Jack Barron et l'éternité

(titre original : Bug Jack Barron)

 

Roman paru chez Ailleurs et Demain et dans la collection Les chefs-d'œuvre de la science-fiction, traduit par Guy Abadia.

Jack Barron est un animateur télévisé doublé d'un redresseur de torts. Il se met au service des faibles et dénonce les puissants devant 100 millions de téléspectateurs et quelques sponsors aux anges. Mais il tient trop à sa place pour s'attaquer à des gens vraiment puissants et fortunés, tel Benedict Howards, le directeur de la Fondation pour l'Immortalité Humaine.

Pas de pseudo-héros des temps modernes chez Spinrad. Seulement des hommes avec leurs calculs, leur conscience et leurs désirs. Qui pourrait résister à la plus précieuse des monnaies d'échange - la vie éternelle) ? Un atout maître dans ce jeu cynique (malheureusement trop explicite, ce qui lui enlève son charme) qui a pour enjeux la vie, l'argent et le pouvoir. Dommage que la Providence intervienne sous la forme d'un être choisi au hasard parmi des milliers et qui se révèle être la bonne piste. Si les dés sont pipés, le jeu perd de son intérêt.

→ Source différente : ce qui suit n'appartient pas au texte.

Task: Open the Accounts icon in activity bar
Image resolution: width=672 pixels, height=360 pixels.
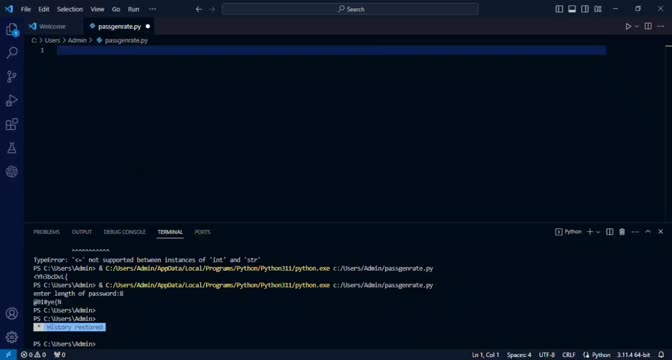Action: [12, 313]
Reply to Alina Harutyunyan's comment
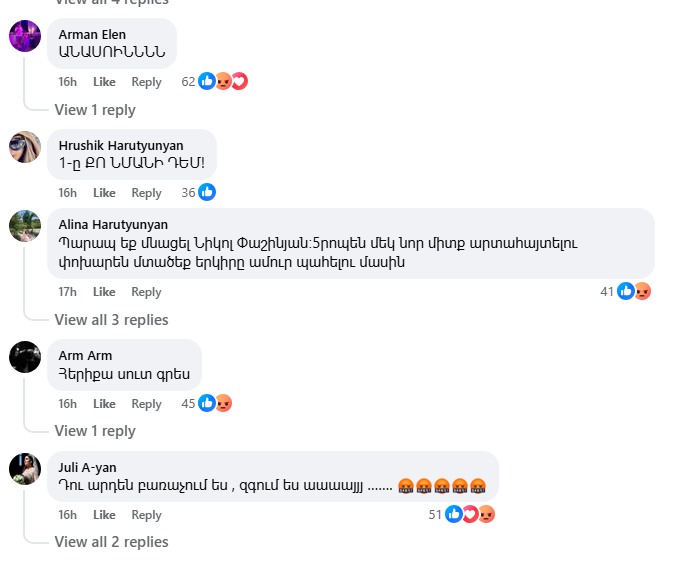The image size is (694, 562). click(146, 292)
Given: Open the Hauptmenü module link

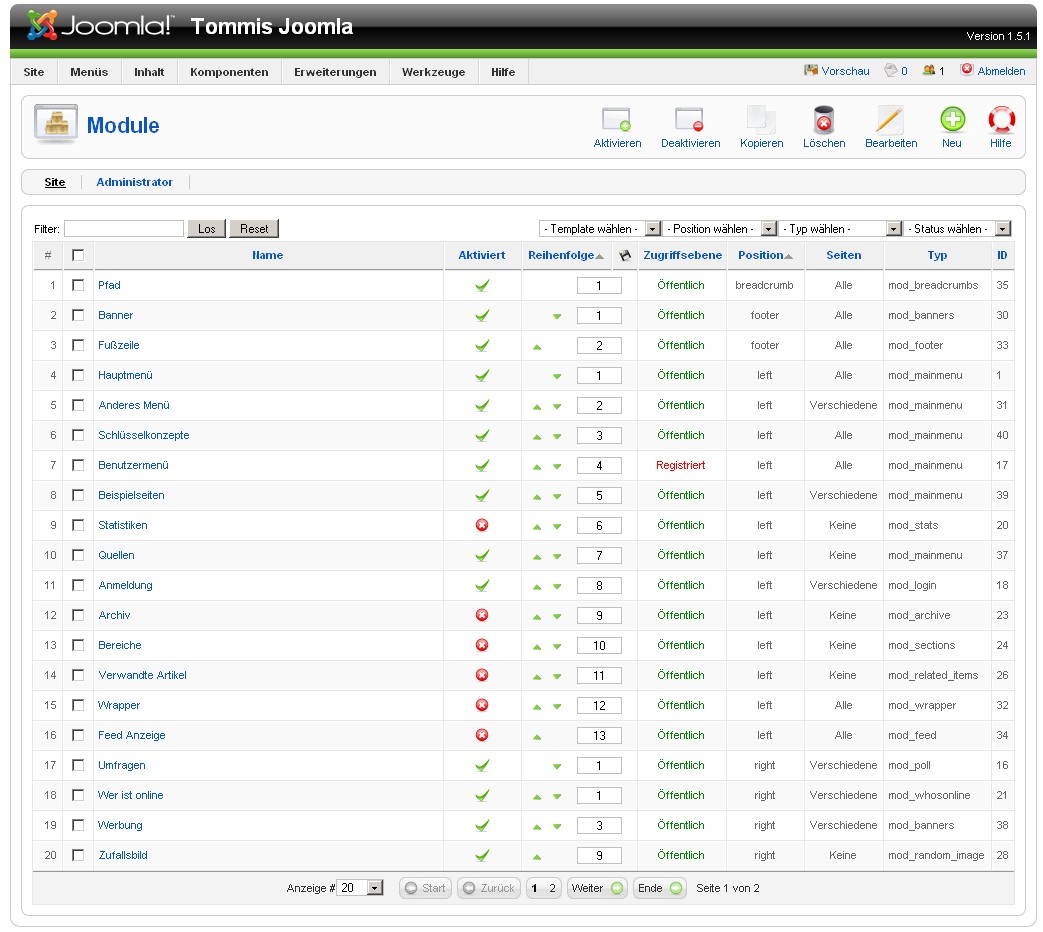Looking at the screenshot, I should tap(125, 375).
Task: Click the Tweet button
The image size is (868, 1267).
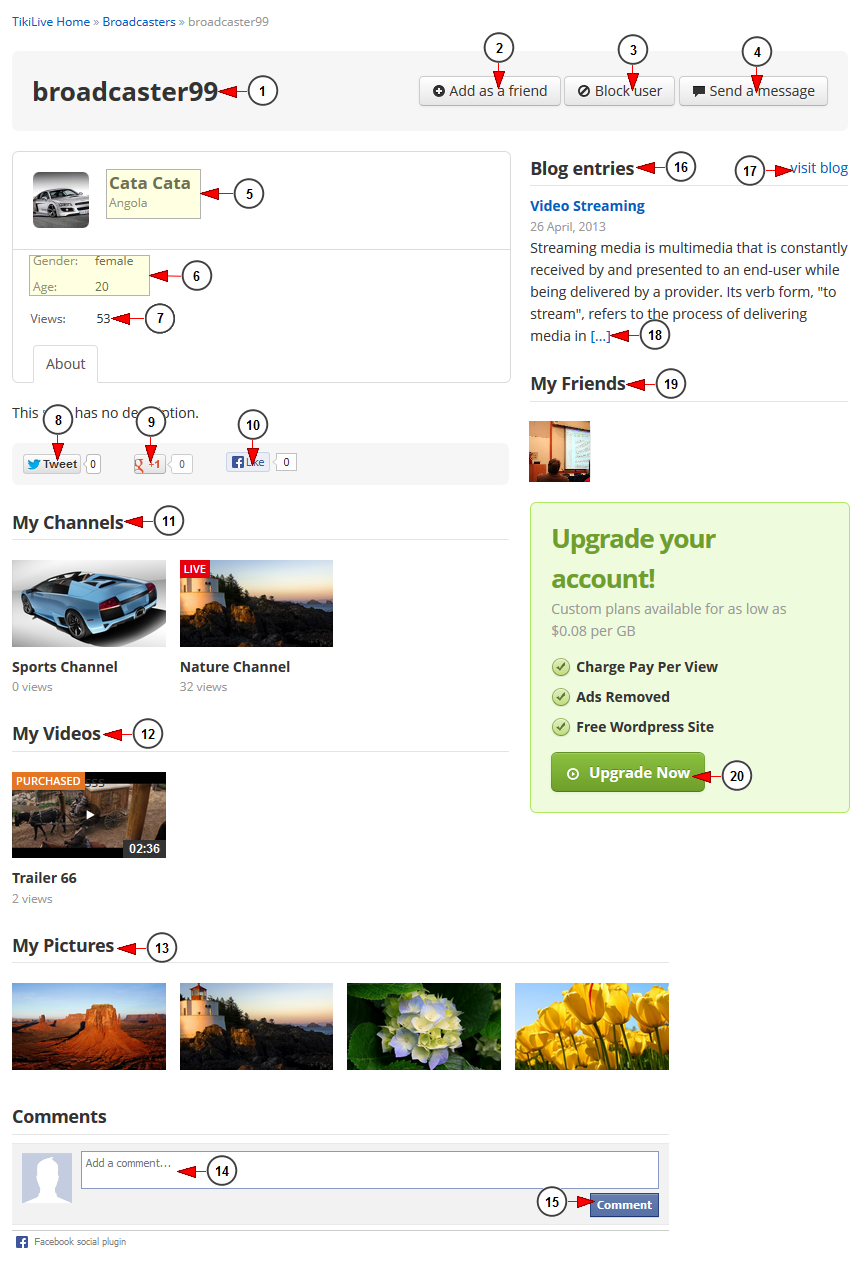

Pouvoir de l'argent contre pouvoir de l'image. Spinrad a dénoncé les compromissions inhérentes à toute forme de réussite sociale, à une époque où le cynisme était larvé et nié, bien avant qu'il ne devienne à la mode dans les années quatre-vingts. Quand ce texte est paru dans la revue britannique New Worlds de Michael Moorcock, il a déclenché la controverse jusqu'au parlement britannique, où un député l'a qualifié de "dépravé, cynique, hautement repoussant et parfaitement dégénéré" en s'offusquant que le British Arts Council subventionne cela indirectement. La revue qui avait révolutionné la science-fiction depuis la Grande-Bretagne, mais qui était en fait une minuscule structure désargentée, avait alors failli disparaître. Tout cela à cause de propos si banals aujourd'hui, ou peut-être en réalité de la façon qu'a Spinrad de mettre le pied dans le plat socio-politique. Depuis, les critiques des médias sont notre pain quotidien, mais ce ne sont plus que des redites. Trente-cinq ans plus tard, l'Amérique s'extasie ou s'indigne pour Michael Moore, qui joue très exactement à Jack Barron dans une émission télévisée hebdomadaire. Mais rien ne vaut l'original.